Task to complete
Copy out, exactly as written, only the line containing "Select the Upload From Mobile button" and the lines after it through the end of the records.

[Stored data entries]
________
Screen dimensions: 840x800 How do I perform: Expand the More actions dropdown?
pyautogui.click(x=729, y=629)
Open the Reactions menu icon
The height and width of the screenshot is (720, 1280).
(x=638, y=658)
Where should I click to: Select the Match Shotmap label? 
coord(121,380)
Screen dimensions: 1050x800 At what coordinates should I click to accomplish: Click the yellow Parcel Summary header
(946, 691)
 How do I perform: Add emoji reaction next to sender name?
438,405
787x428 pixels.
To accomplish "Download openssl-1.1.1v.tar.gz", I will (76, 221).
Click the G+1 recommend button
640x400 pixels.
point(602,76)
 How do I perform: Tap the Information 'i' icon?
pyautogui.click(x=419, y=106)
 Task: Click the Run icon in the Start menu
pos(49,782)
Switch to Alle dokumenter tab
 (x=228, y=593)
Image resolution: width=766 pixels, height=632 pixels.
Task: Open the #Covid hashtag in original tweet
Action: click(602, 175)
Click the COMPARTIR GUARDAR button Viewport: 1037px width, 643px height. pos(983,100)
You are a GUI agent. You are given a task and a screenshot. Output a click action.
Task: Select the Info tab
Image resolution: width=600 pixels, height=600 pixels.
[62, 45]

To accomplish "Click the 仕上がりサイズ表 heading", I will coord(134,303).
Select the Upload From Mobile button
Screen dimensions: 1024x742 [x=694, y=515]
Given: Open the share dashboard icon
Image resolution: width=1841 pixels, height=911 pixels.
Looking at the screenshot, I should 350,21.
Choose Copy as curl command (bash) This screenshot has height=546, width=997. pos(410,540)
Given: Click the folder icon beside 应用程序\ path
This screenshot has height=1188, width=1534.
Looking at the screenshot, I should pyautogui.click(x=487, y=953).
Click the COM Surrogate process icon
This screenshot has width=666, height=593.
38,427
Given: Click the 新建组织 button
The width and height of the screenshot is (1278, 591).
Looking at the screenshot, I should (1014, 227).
________
Answer to the exercise
Select the Upload From Mobile button
Screen dimensions: 1024x742 [x=694, y=515]
Given: Open the share dashboard icon
Image resolution: width=1841 pixels, height=911 pixels.
Looking at the screenshot, I should 350,21.
Choose Copy as curl command (bash) This screenshot has height=546, width=997. pos(410,540)
Given: Click the folder icon beside 应用程序\ path
This screenshot has height=1188, width=1534.
Looking at the screenshot, I should pyautogui.click(x=487, y=953).
Click the COM Surrogate process icon
This screenshot has width=666, height=593.
38,427
Given: Click the 新建组织 button
The width and height of the screenshot is (1278, 591).
Looking at the screenshot, I should (1014, 227).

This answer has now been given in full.